Вскоре после суда Бейлисы эмигрировали в Палестину, а после Первой мировой войны осели в Нью-Йорке. Менахем Бейлис написал о следствии и процессе книгу «История моих страданий» и скончался в США летом 1934 года.
Антисемитская литература по сей день распространяет утверждение, что присяжные сочли доказанным наличие у евреев кровавых жертвоприношений. Нетрудно убедиться, что для подобной интерпретации нужна немала фантазия. Вопрос о том, почему суд счел установленным факт убийства именно на заводе и, вопреки мнению большинства экспертов-медиков, в вердикт попала именно такая трактовка способа умерщвления, остается дискуссионным. Никто из присяжных заседателей воспоминаний не оставил. Вероятно, чувствительные к общественной атмосфере, в которой слушалось дело, они интуитивно нащупали своего рода компромисс между двумя непримиримыми позициями.
Дело Бейлиса часто называют самым значительным процессом дореволюционной России. Значительным не по формальным показателям, а по степени общественного напряжения вокруг него, по широкому, без преувеличения, международному резонансу. Сегодня соблазнительно увидеть в деталях процесса концентрированное выражение многих из тех проблем (консервативный правительственный курс, неравноправие народов, разгул шовинизма), которые через четыре года покончат со старой Россией. Так ли это было на самом деле – сейчас уже трудно понять…
19. Балерина судилась с ЦК (Иск Матильды Кшесинской о возврате принадлежащего ей особняка, Россия, 1917 год)
Страсти по фильму «Матильда», не утихавшие по меньшей мере год, вызвали в том числе живой интерес к этой по-своему незаурядной женщине. Помимо значительного следа в истории русского балета и заметного – в истории последних десятилетий царствующего дома, она оставила по себе память и в судебных архивах. Ее попытка весной 1917 года вернуть себе захваченный большевиками особняк хоть и не завершилась успехом, но привлекла к себе немалое внимание современников.

============

• ЗАДАНИЯ
A) Замените в отрывке «летом» на «осенью» и приведите его текст, начиная со слов «Вскоре после суда» и заканчивая словами «двумя непримиримыми позициями.».
B) Как, согласно отрывку, называется книга, которую Менахем Бейлис написал о следствии и процессе?

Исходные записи

============

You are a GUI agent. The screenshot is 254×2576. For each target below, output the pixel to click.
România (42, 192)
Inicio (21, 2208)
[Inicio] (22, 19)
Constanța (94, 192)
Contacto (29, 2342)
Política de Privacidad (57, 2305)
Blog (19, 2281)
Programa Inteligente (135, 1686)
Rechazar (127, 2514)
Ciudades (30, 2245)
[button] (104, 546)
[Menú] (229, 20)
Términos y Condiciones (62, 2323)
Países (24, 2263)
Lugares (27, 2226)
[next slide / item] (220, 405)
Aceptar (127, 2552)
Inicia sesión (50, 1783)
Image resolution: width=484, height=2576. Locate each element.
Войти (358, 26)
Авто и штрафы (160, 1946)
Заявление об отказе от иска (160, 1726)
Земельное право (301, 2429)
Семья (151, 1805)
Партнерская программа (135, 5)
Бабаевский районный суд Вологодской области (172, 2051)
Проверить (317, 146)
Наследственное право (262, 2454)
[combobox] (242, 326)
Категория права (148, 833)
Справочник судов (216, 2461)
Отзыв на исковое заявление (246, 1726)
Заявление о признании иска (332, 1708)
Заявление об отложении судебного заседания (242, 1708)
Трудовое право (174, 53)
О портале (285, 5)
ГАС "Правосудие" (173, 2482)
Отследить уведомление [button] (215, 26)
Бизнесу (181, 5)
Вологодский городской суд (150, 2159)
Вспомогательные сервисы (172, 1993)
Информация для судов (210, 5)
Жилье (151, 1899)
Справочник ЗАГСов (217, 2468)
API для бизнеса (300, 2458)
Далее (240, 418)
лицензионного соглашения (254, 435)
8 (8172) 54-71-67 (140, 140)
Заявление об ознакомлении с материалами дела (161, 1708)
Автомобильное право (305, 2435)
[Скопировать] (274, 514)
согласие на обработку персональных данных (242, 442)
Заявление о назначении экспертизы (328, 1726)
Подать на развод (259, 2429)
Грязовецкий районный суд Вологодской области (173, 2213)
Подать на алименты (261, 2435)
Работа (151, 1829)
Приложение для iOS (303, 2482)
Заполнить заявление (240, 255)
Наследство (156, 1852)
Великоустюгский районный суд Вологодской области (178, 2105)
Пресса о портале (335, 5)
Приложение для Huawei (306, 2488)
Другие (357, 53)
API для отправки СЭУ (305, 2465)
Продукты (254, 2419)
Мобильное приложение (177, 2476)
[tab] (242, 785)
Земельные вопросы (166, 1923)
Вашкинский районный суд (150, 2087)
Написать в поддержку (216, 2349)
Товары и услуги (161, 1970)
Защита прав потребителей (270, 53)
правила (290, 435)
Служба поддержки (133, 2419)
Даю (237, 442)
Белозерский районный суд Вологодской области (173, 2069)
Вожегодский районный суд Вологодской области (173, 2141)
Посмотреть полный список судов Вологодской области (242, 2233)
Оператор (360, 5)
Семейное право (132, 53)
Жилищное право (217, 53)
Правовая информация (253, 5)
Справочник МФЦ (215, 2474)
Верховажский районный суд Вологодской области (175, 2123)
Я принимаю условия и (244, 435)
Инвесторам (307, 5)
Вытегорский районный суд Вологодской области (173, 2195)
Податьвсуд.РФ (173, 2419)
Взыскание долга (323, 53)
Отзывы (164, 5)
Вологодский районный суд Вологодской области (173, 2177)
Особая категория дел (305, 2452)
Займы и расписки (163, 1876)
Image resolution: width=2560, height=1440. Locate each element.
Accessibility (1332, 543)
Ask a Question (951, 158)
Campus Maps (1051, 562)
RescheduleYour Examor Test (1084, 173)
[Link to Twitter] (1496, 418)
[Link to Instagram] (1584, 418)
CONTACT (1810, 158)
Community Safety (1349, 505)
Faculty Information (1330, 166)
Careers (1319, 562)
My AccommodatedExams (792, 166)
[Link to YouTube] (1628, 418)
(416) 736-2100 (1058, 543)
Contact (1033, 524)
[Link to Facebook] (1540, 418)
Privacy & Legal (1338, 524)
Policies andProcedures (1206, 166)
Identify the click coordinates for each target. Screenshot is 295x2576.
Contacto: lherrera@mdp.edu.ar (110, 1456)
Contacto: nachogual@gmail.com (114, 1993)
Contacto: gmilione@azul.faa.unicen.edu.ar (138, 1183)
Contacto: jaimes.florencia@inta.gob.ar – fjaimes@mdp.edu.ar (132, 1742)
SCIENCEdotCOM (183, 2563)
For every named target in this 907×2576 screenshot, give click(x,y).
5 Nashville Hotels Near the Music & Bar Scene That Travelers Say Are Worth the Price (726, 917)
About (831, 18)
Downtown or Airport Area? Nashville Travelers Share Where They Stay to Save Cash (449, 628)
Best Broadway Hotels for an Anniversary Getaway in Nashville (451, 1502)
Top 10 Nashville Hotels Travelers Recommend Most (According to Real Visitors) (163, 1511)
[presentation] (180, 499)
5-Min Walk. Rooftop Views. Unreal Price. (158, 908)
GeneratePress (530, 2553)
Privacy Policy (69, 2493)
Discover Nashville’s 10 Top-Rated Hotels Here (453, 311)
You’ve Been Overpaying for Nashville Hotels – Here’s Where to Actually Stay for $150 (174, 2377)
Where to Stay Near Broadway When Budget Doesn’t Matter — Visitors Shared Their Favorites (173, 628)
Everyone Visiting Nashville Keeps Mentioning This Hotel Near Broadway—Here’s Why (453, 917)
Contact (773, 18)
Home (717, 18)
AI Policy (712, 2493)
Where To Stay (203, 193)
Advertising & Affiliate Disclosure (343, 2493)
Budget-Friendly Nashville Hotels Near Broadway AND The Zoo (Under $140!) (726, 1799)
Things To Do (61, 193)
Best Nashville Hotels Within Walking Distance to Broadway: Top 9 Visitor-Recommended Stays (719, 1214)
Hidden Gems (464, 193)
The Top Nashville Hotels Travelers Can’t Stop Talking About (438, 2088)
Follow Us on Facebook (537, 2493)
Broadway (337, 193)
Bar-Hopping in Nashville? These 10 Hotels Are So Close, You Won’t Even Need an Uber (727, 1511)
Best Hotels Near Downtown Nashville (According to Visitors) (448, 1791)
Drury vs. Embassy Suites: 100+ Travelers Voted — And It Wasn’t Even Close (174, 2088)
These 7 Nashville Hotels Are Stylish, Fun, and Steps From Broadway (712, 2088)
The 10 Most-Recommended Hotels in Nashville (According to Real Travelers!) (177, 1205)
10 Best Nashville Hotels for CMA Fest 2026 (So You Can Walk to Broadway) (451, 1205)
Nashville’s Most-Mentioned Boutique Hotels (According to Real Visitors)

============

• ОТВЕТЫ К ЗАДАНИЯМ
A)
Вскоре после суда Бейлисы эмигрировали в Палестину, а после Первой мировой войны осели в Нью-Йорке. Менахем Бейлис написал о следствии и процессе книгу «История моих страданий» и скончался в США осенью 1934 года.
Антисемитская литература по сей день распространяет утверждение, что присяжные сочли доказанным наличие у евреев кровавых жертвоприношений. Нетрудно убедиться, что для подобной интерпретации нужна немала фантазия. Вопрос о том, почему суд счел установленным факт убийства именно на заводе и, вопреки мнению большинства экспертов-медиков, в вердикт попала именно такая трактовка способа умерщвления, остается дискуссионным. Никто из присяжных заседателей воспоминаний не оставил. Вероятно, чувствительные к общественной атмосфере, в которой слушалось дело, они интуитивно нащупали своего рода компромисс между двумя непримиримыми позициями.

B) «История моих страданий».